Since the time of the Bertolucci lawsuit there are those who have pointed a finger in judgment at Kriyananda. Their motives are at worst, despicable, and at best, misguided. The charge of sexual perversion and subjugation is especially ludicrous and preposterous. I’ve known Kriyananda over 30 years and all my interactions with him, whether alone or in the context of a group, have been on the highest possible level. I’ve always been treated with the utmost respect for my free will and personal integrity. Even when I craved outward guidance, I was encouraged by Kriyananda and other leaders to make my own decisions. There is nothing perverted or cultish about a relationship that results in greater inner strength for each person.
Yes, Kriyananda is not perfect. But since he has never given up on me, why should I give up on him? If, on the long upward climb toward perfection, he’s made a few mistakes, as he admits he has, what does it matter? Why should it dim my unconditional love for him? Why shouldn’t I see it instead as proof that my own mistakes need not separate me from God’s love? In any case, his errors are truly insignificant compared to the great good he has accomplished by bringing thousands of souls to Yogananda’s teachings.
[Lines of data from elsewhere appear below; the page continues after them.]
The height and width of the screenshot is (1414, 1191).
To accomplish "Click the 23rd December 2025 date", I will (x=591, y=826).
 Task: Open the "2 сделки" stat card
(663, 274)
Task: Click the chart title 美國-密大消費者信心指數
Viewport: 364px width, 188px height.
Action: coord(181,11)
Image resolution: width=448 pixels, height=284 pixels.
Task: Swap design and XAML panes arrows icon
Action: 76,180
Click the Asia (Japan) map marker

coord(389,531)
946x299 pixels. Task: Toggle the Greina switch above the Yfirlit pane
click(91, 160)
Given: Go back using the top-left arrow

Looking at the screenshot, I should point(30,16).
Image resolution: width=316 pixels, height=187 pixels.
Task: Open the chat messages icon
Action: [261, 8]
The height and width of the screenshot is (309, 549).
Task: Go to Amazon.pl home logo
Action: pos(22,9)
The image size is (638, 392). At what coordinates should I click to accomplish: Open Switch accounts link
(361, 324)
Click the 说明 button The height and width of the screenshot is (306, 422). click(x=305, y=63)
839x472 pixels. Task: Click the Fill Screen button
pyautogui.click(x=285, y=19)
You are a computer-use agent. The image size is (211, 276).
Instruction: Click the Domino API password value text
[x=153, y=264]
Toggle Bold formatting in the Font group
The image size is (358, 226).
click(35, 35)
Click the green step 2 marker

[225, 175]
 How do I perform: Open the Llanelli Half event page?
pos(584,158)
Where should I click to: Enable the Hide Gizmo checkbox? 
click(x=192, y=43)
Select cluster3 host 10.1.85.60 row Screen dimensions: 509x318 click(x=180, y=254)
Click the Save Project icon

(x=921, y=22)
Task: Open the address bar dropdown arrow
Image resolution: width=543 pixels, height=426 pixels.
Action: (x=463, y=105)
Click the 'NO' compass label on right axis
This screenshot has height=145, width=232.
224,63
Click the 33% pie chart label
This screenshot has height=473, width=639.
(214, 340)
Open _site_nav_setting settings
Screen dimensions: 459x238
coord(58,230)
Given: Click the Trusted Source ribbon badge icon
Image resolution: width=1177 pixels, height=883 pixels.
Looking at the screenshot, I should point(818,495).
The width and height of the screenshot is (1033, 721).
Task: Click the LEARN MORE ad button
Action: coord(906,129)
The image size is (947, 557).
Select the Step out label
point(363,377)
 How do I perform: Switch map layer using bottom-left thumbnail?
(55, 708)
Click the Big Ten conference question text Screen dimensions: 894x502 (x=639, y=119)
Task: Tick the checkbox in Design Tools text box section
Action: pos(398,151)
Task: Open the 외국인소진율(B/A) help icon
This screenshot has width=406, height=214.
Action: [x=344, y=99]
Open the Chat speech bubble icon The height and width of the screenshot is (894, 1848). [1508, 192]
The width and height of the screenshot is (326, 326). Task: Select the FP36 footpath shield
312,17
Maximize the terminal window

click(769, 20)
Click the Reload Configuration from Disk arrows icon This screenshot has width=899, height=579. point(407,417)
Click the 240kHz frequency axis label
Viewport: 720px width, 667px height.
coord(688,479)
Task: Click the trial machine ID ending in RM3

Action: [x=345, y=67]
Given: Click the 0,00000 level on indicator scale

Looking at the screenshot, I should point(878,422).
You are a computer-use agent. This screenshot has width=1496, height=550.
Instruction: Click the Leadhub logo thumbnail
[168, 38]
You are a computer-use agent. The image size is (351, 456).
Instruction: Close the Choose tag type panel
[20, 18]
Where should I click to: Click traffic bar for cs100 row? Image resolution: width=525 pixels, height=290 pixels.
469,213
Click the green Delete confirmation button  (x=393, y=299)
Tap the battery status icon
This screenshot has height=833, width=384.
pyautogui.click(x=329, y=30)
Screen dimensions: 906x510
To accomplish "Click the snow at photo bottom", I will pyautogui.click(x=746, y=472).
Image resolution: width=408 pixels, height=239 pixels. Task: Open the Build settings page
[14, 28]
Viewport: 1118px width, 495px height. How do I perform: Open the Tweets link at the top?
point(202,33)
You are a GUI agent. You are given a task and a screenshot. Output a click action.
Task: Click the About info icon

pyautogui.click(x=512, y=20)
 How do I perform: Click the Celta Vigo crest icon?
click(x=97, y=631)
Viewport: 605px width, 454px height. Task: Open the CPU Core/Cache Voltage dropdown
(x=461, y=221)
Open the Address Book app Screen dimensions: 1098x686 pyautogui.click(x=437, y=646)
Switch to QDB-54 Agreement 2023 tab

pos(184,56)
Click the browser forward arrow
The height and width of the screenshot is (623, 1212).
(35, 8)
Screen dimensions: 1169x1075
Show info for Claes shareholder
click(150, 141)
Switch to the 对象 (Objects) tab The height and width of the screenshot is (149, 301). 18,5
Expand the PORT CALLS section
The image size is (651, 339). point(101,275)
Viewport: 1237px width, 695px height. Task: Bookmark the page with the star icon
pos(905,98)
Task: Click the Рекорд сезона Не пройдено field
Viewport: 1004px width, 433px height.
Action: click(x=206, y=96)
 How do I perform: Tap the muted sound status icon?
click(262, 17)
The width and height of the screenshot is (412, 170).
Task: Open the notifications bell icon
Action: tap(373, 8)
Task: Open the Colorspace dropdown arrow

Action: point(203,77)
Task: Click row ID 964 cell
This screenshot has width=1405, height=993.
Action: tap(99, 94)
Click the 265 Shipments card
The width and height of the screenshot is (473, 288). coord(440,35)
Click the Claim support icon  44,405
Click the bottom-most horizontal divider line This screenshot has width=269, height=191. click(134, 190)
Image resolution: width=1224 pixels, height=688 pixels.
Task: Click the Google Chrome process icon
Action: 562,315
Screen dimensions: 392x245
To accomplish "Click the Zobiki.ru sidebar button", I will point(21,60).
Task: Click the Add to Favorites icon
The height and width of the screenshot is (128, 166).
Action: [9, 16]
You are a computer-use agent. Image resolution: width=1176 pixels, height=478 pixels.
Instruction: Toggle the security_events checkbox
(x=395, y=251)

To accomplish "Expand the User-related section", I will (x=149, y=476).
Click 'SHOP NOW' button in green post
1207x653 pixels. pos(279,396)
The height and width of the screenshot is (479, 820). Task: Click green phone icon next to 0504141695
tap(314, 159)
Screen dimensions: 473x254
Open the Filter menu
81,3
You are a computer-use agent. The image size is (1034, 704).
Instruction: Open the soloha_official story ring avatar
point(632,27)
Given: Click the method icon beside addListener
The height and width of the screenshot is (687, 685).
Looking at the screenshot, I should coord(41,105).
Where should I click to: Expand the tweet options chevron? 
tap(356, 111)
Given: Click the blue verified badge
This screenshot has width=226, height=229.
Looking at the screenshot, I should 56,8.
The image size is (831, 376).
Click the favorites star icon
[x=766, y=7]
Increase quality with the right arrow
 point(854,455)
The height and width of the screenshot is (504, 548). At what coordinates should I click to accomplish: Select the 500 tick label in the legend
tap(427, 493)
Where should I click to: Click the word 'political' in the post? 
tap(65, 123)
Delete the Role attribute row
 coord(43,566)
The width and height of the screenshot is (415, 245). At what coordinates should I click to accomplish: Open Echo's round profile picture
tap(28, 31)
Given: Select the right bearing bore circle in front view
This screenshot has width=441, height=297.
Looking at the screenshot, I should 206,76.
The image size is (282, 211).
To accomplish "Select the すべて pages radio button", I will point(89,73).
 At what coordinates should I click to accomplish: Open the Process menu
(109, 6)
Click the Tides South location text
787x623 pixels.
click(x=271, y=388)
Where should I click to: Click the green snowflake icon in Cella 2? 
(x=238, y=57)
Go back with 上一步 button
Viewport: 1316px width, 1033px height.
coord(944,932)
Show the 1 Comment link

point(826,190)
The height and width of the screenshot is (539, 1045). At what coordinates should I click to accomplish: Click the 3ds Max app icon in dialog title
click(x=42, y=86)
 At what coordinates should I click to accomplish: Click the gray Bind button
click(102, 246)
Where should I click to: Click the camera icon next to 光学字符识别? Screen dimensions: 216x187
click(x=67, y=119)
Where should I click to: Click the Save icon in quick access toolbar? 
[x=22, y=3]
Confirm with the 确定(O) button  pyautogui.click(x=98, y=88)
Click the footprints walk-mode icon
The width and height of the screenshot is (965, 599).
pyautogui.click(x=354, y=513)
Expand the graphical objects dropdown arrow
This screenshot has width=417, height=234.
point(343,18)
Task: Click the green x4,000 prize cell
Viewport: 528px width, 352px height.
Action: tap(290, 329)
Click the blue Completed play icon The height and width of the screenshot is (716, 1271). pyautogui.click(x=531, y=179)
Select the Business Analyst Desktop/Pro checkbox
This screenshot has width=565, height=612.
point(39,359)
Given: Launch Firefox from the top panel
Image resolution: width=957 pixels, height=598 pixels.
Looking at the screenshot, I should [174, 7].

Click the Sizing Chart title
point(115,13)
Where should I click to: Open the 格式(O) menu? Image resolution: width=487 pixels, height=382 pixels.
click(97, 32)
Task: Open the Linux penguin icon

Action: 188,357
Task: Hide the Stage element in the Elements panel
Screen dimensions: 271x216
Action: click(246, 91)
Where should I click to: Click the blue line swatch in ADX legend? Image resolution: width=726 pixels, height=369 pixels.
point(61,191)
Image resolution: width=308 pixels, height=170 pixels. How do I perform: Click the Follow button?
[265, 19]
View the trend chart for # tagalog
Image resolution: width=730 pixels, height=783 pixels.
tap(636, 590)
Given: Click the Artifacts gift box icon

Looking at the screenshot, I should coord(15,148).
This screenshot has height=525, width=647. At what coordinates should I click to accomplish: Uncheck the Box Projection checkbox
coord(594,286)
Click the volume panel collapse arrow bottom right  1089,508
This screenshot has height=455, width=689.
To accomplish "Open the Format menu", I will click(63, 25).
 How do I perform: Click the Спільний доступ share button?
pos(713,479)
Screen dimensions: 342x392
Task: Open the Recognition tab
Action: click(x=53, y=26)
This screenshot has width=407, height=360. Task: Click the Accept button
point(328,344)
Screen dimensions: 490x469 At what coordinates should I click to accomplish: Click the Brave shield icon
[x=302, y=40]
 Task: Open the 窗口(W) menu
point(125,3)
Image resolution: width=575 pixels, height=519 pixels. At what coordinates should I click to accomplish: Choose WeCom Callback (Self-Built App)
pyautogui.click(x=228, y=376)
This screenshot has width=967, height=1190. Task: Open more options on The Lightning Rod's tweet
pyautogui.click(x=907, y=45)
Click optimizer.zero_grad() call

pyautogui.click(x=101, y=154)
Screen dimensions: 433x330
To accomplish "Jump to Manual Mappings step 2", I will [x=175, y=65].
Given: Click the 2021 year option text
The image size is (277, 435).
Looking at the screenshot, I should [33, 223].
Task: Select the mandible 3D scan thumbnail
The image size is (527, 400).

Why hive I stayed at Ananda? Because it offers so many opportunities to expand by serving Master’s work in creative ways. Because I am nurtured by learning and growing with the support and friendship of my spiritual family. And why am I loyal to Kriyananda? I’ll love him forever because he believes in me. He reflects back to me the saint I will someday become. Whether I am happy and productive or feeling down and out, he offers me his unconditional love and friendship. To the best of my ability, I offer the same to him, and to Yogananda’s children everywhere. I pray that God will make all of us increasingly clear and worthy instruments of His peace and love.
Nalini lives with her husband at Ananda Village.